Excerpted text START

One Day and Counting

I feel ready. Ready to get it over with. Ready not to have a cancerous lump clinging to my chest anymore like a broach. At night, strange thoughts wander past: is it better or worse to have a cancer you can feel? a tangible tumor? If my tumor was deep inside my body, would it be more out-of-sight, out-of-mind? 

My initial reaction to the lump was panic. I wanted it out, and I wanted it out right now. Ever-helpful, Mary jokingly offered to rip it out with her teeth…a line she still uses when I need a laugh. But I’m glad I took my time. I know a lot of women make rapid-fire treatment decisions but that’s not my style. I needed the first two weeks to absorb the shock. The third week to wrap my head around my options. The fourth week to accept my choice.

Last year, I wrote  a story for about how surgeon bias can influence women’s decisions around choosing lumpectomy versus mastectomy. Reporting this story was an eye-opener but living the experience was sobering. As predicted, all three breast cancer surgeons recommended a lumpectomy with reconstruction. None of them asked me how I felt about having an implant in my left breast, instead it was all about how quickly I could regain the “appearance” of a breast. All three bent over backwards to assure me that no one would know the difference. No one like whom? I wondered.  They coo’ed that I would look “normal.” Normal for whom?

Excerpted text END

**Exercise set**
1. In the breast cancer essay, copy the passage from "One Day and" up to and including "more out-of-sight, out-of-mind?" word for word.
2. In the breast cancer essay, what does the writer say each week or span of weeks before deciding on treatment was needed for?
The lines that follow the text have nothing to do with it.

Supplied material START

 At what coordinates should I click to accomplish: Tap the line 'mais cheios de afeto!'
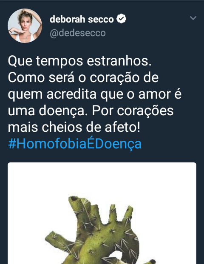click(74, 127)
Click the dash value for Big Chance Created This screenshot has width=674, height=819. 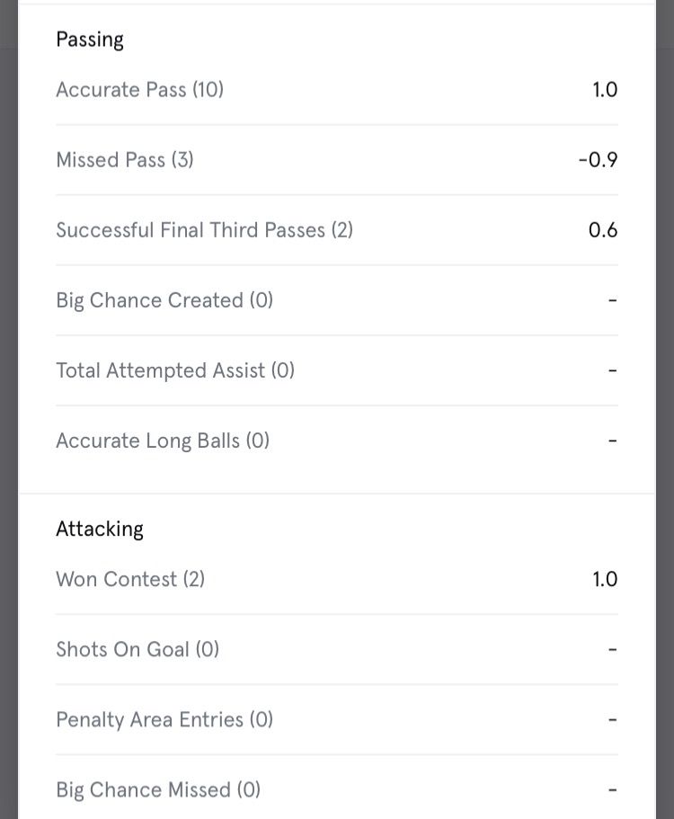pos(613,300)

Supplied material END

**Exercise results**
1.
One Day and Counting

I feel ready. Ready to get it over with. Ready not to have a cancerous lump clinging to my chest anymore like a broach. At night, strange thoughts wander past: is it better or worse to have a cancer you can feel? a tangible tumor? If my tumor was deep inside my body, would it be more out-of-sight, out-of-mind?

2.
- First two weeks: to absorb the shock
- Third week: to wrap my head around my options
- Fourth week: to accept my choice